For example, the following fetch returns two columns from two different entities: (contact.fullname, account.name).

<fetch>
	<entity name="contact">
		<attribute name="fullname"/>
		<link-entity name='account' from='accountid' to='parentcustomerid' link-type='inner'>
			<attribute name="name"/>
		</link-entity>
	</entity>
</fetch>

The link is inner, which means that standalone contacts (those without a parent account) are not returned. If we also want those contacts, we can use the outer link:

<fetch>
	<entity name="contact">
		<attribute name="fullname"/>
		<link-entity name='account' from='accountid' to='parentcustomerid' link-type='outer'>
			<attribute name="name"/>
		</link-entity>
	</entity>
</fetch>

This time, we get:

  • previous results (contact.fullname, account.name)
  • new results (contact.fullname, null) representing standalone (disconnected, unassociated) contacts.

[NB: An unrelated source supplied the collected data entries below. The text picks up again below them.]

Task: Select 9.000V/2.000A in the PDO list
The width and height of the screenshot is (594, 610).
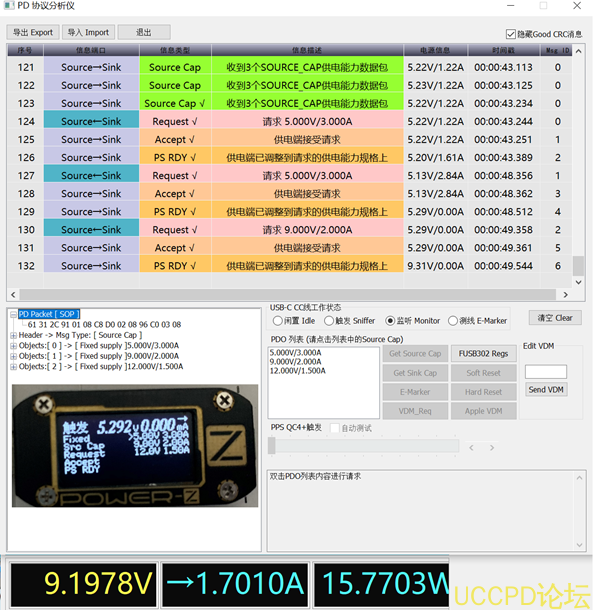Action: (x=296, y=361)
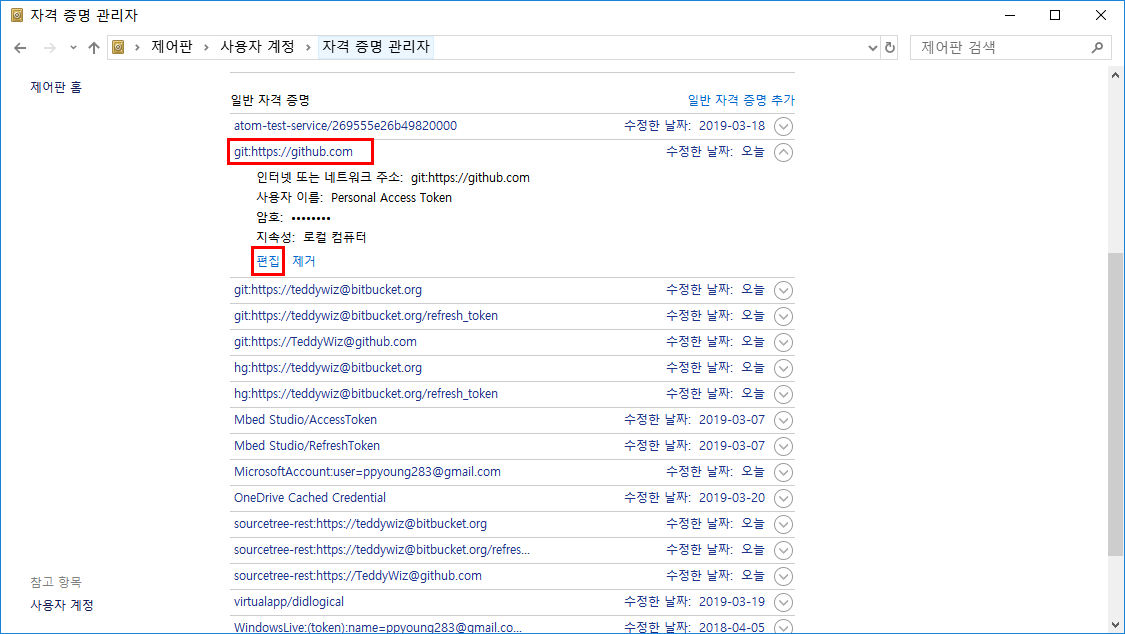Open the address bar history dropdown

coord(871,48)
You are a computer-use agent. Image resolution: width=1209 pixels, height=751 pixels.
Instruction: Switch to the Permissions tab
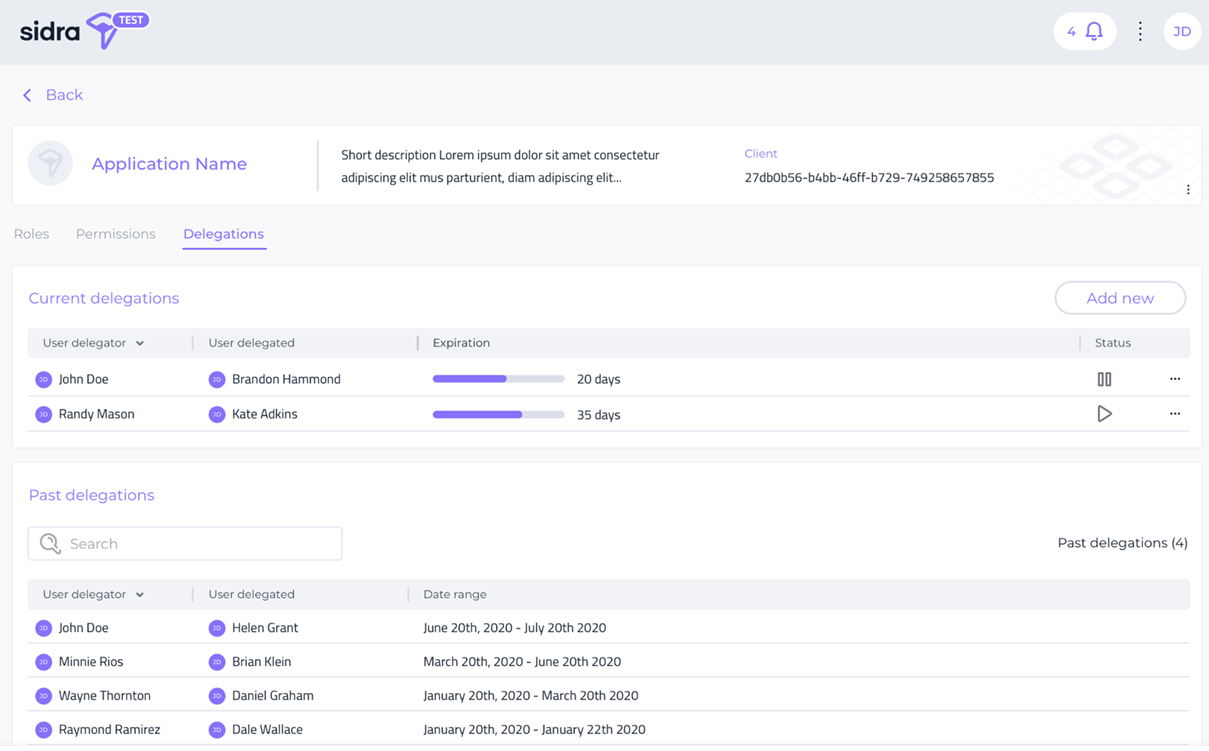pos(116,234)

The above cases are lookup-based, i.e., they use existing relation contact->account. (Relational theory uses the term N:1 relation contact:account as 1 account has N contacts.)

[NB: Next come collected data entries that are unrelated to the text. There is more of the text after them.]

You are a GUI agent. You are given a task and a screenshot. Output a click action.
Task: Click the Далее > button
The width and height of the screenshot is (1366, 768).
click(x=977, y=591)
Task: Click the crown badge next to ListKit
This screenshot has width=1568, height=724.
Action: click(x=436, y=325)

However, we may pose a reverse problem: Get accounts + their contacts. We have to use the same relation as above, but in reverse order: account:1 <- contact:N. We refer to this situation as a reverse lookup. We'll subsequently discuss the two possible fetches - inner and outer.

<fetch>
	<entity name="account">
		<attribute name="name"/>
		<link-entity name='contact' from='parentcustomerid' to='accountid' link-type='inner'>
			<attribute name="fullname"/>
		</link-entity>
	</entity>
</fetch>

The results look like this:

	(account1.name, contact11.fullname)
	(account1.name, contact12.fullname)
	(account1.name, contact13.fullname)
	...
	(account2.name, contact21.fullname)
	(account2.name, contact22.fullname)
	...

We see that one account is returned N times - once per each account's contact. Note that accounts not having any contact at all are not returned. If we want those as well, we have to use the outer link:

<fetch>
	<entity name="account">
		<attribute name="name"/>
		<link-entity name='contact' from='parentcustomerid' to='accountid' link-type='outer'>
			<attribute name="name"/>
		</link-entity>
	</entity>
</fetch>

Then we also get "orphaned" accounts (accounts with no contacts):

	(account3.name, null)

Let's show another example demonstrating a bit unorthodox use of outer link ("accounts without contacts"):

<fetch>
   <entity name='account'>
	  <attribute name='name' />
	  <link-entity name='contact' from='parentcustomerid' to='accountid' link-type='outer' alias='C'/>
	  <filter type='and'>
		 <condition entityname='C' attribute='parentcustomerid' operator='null'/>
	  </filter>
   </entity>
</fetch>

Links over non-lookup fields

Tables are typically linked over lookup fields (i.e., using existing relations), but this is just a convention. Links over non-lookup fields (fields not taking part in any defined relationship) are possible as well, provided some "natural" conditions are met:

  • Joined fields should have the same type. (Otherwise, type conversion may have a performance impact.)
  • These column types cannot be used in from/to attributes: File, Image, MultiSelect Field, PartyList. (Reason: specific column implementation.)
  • Some columns have poor performance: Long texts, calculated fields, and logical (external) columns.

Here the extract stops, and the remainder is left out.